As usual, operations on the equivalence classes are defined in terms of operations on the representatives: pairs of natural numbers. To be well-defined, those operations must respect the equivalence relation, delivering the same result regardless of which representative was chosen. Another example is a function to map nonnegative integers to natural numbers:

\[\begin{align*} [(a,b)] &\mapsto a-b \end{align*}\]

This makes sense because for nonnegative integers, $a\ge b$. And if $a+d = c+b$ we quickly obtain $c\ge d$ and $a-b=c-d$.

The obvious definitions of the concepts—equivalence relations, equivalence classes, respecting the equivalence relation, etc.—work without fuss. My (2006) paper (also here) spells out the absolutely straightforward details with an emphasis on definitions and lemmas formulated to allow the simplest machine proofs.

No need for the axiom of choice (AC)

Many authors seem to dislike equivalence classes, instead using AC to choose an arbitrary representative. While I accept AC, to use it without cause might be seen as lazy. More to the point, reasoning about AC can be delicate, leading to needlessly complicated proofs. Operations on equivalence classes can be defined simply as the union of all possible results of the corresponding operation on representatives. If the operation respects the equivalence relation, then the union will be trivial, the union of a family of identical sets, and we get our result by $\bigcup\{x\} = x$.

You may well ask, what if the desired result isn’t a set? This issue does not arise in Isabelle/ZF, where I first did this work and where everything is a set. For Isabelle/HOL a simple trick solves the problem: it’s always possible to define your operation to return a singleton set, and finally extract the desired result by calling the_elem, which maps $\{x\} \mapsto x$.

By the way, referring to an operation like the_elem as the “axiom of unique choice” is as oxymoronic as referring to plastic as “vegan leather”. I’d call it “Hobson’s axiom”.

So what about types?

Having set out to prove that quotienting has nothing to do with types, I was dismayed to read my own paper on the topic:

A quotient construction defines an abstract type from a concrete type, using an equivalence relation to identify elements of the concrete type that are to be regarded as indistinguishable. The elements of a quotient type are equivalence classes: sets of equivalent concrete values.

The idea that types are connected with quotienting is pervasive, especially to those who remember that the key idea underlying LCF-style proof assistants is an abstract data type. But this view narrows our horizons, and the actual mathematics reported in that paper operates at the level of sets. And by “sets” here it makes little difference whether we are in ZFC or using the typed sets of higher-order logic.

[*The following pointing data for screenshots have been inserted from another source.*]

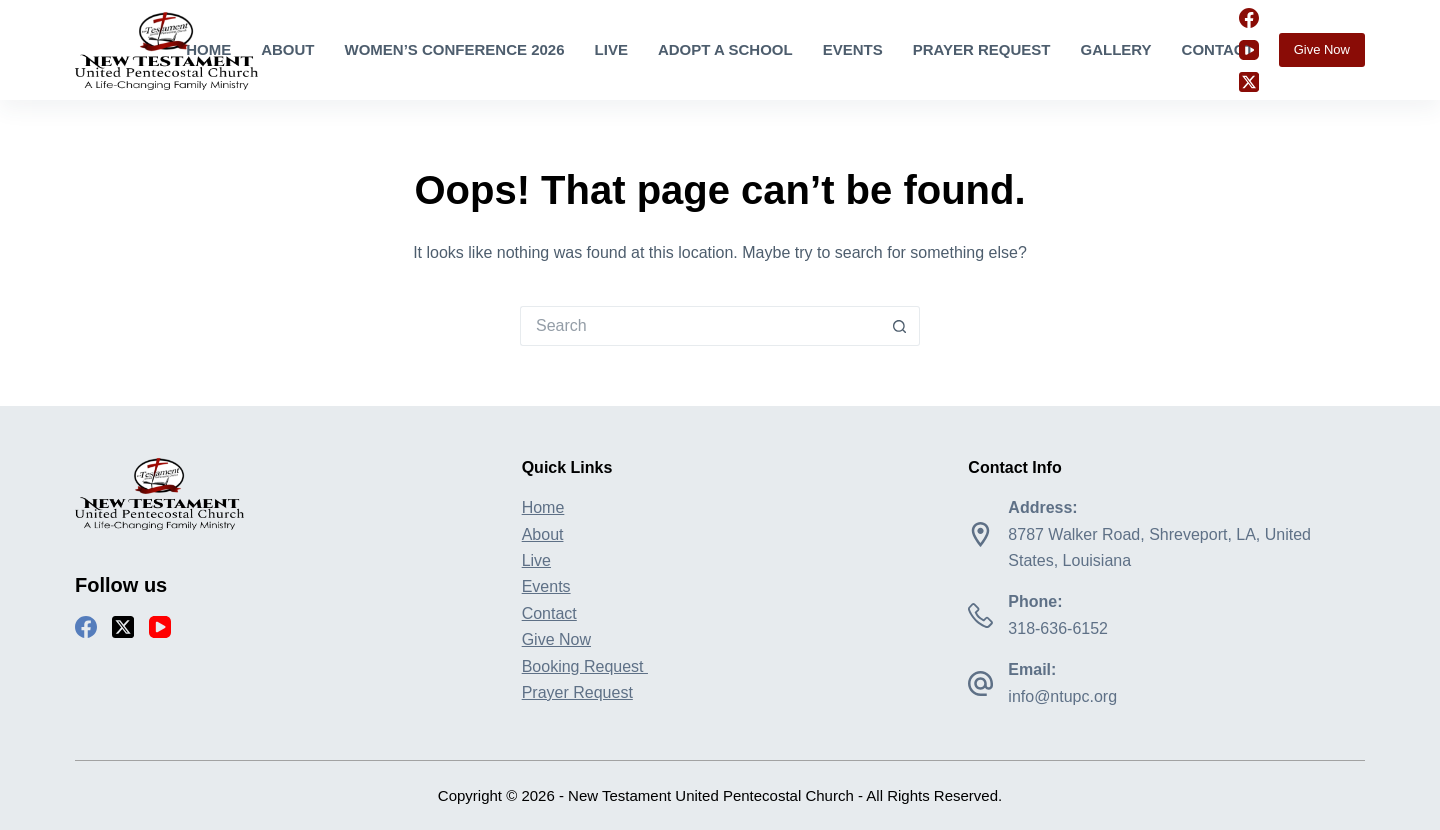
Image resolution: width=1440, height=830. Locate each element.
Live (611, 49)
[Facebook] (1249, 18)
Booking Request (585, 666)
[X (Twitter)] (1249, 82)
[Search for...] (700, 326)
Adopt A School (725, 49)
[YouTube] (1249, 50)
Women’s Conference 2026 (455, 49)
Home (208, 49)
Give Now (1322, 49)
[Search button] (900, 326)
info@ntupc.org (1062, 696)
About (287, 49)
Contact (1218, 49)
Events (853, 49)
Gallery (1115, 49)
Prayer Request (982, 49)
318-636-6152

The techniques in my paper are fine for declaring something like the integers, but demand a lot of repetitious work in the case of a recursive datatype with equational constraints and even more so when there’s nested datatype recursion: the number of trivial facts to be stated and proved is quadratic in the number of datatype constructors.

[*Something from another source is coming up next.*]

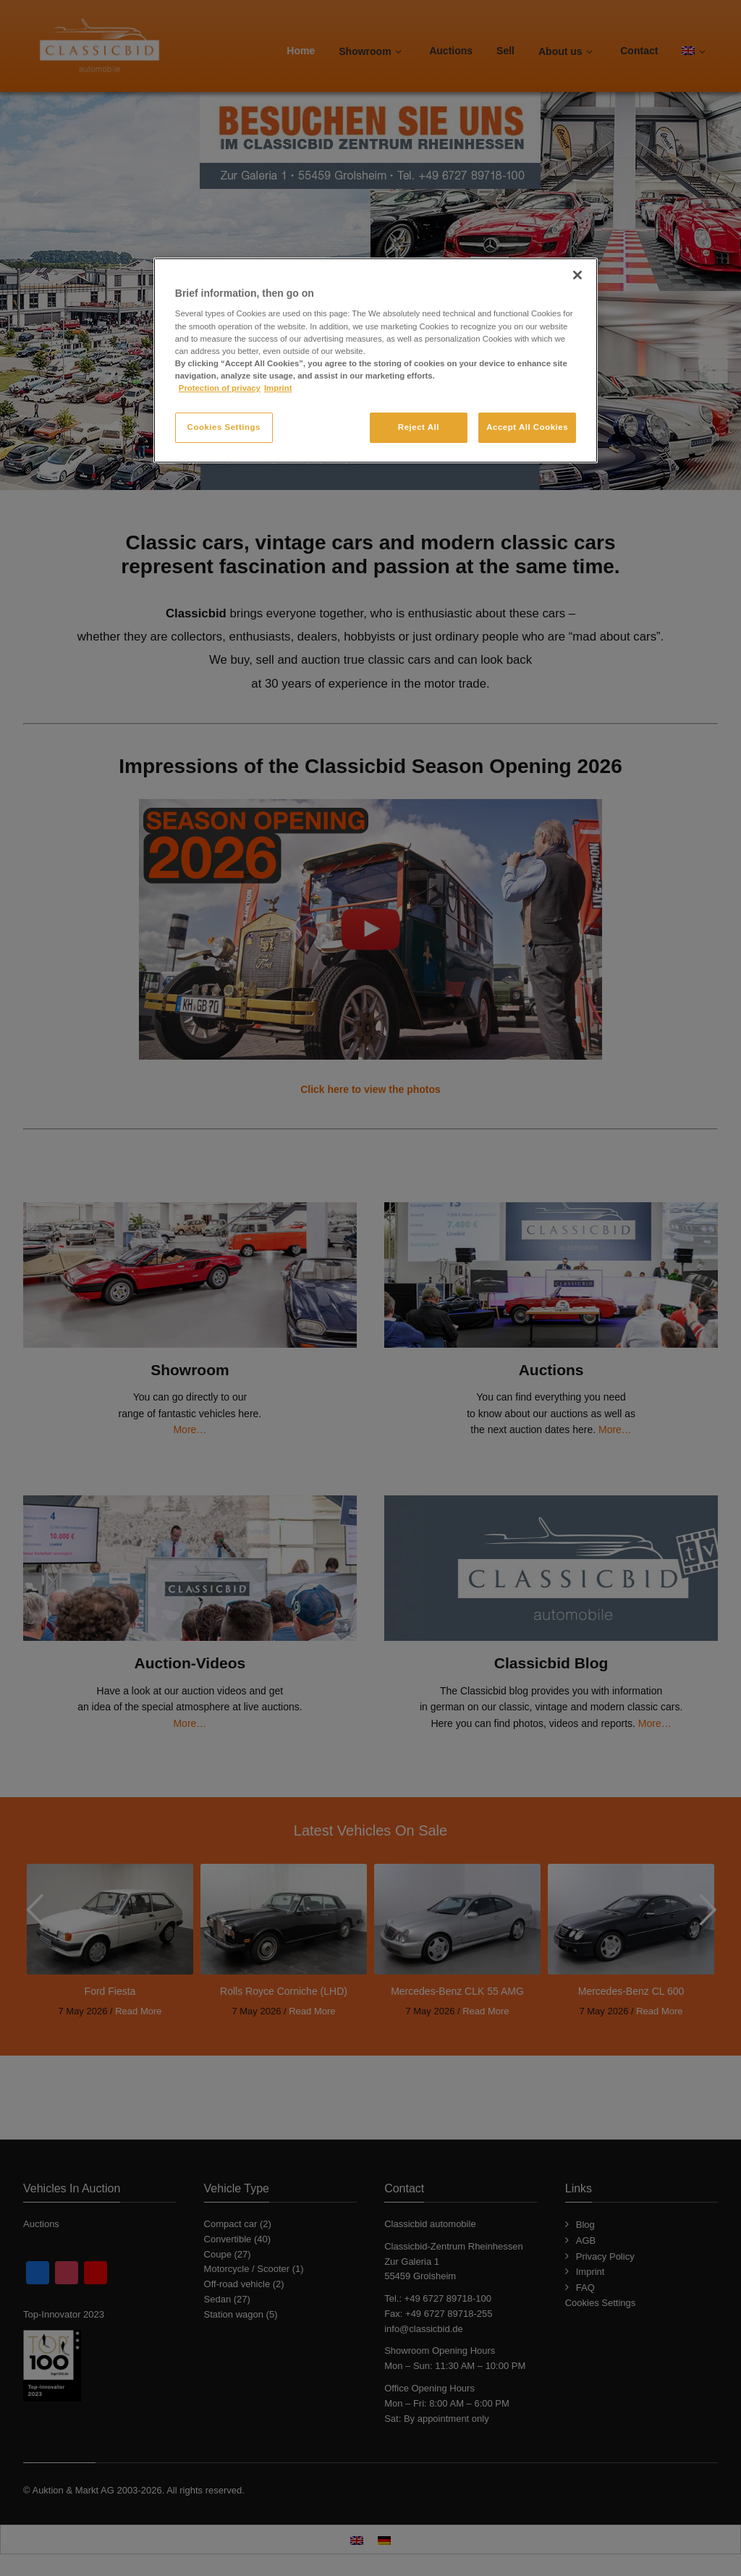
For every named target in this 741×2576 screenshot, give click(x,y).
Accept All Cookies (527, 427)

More automation can be obtained through the lifting and transfer package. It is powerful, general and modular, but somewhat mysterious and not so easy to learn. And yet I can see nearly 8600 calls to the transfer method in the Isabelle distribution and libraries. It is however, type-based, transferring properties and definitions between concrete and abstract types. To do a quotient construction on a set, my more direct methods should do the job.

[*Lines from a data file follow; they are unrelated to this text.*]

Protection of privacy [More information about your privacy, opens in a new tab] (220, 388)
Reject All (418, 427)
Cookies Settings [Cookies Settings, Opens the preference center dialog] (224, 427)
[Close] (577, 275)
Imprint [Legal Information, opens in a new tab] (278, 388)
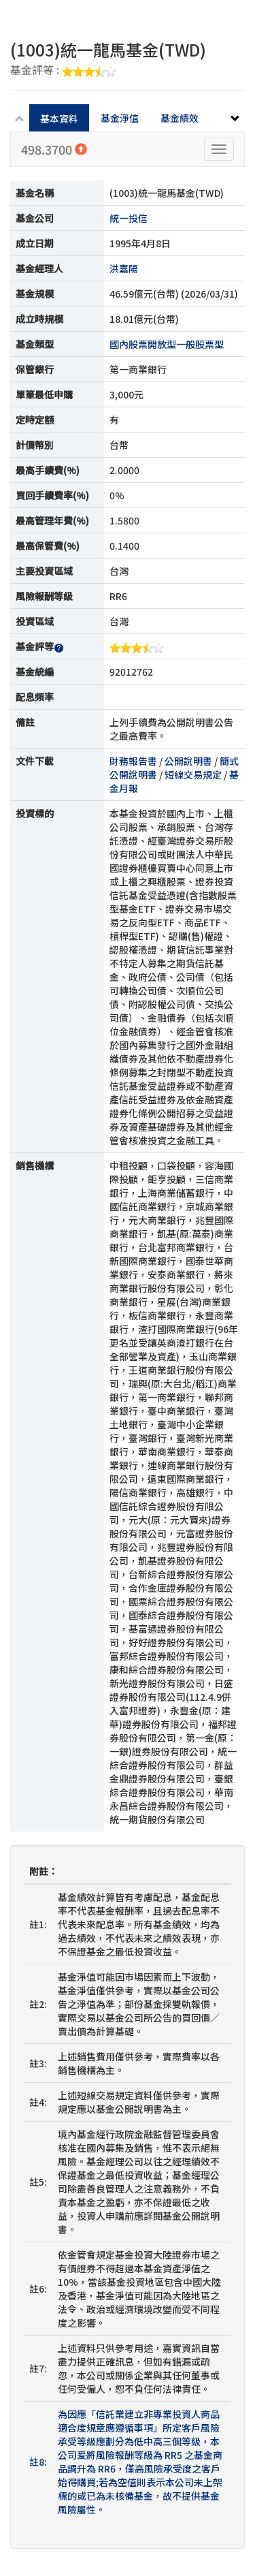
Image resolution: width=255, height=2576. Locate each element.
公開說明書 (188, 761)
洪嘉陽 (123, 268)
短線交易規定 (193, 774)
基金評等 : (63, 71)
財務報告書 (133, 761)
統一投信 (128, 218)
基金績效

Quotients in dependent type theory

I’m not an expert on most of these systems, and what I know I tend to hear indirectly. One thing I hear is that quotienting in type theory often involves a setoid, a type paired with an explicit equality relation. (See Barthe et al., also here. See also setoid hell.) Straightforward quotienting is apparently not possible in Coq, but Cyril Cohen suggests some pragmatic techniques.

Quotients in Lean are handled differently, with quotients built in and supported by an additional axiom. Nuprl has supported both subtypes and quotient types (also available here), for a long time.

I gather that type theory purists are outraged by the Lean and Nuprl approaches. It’s puzzling that such sophisticated type theories struggle with something as trivial as equivalence classes.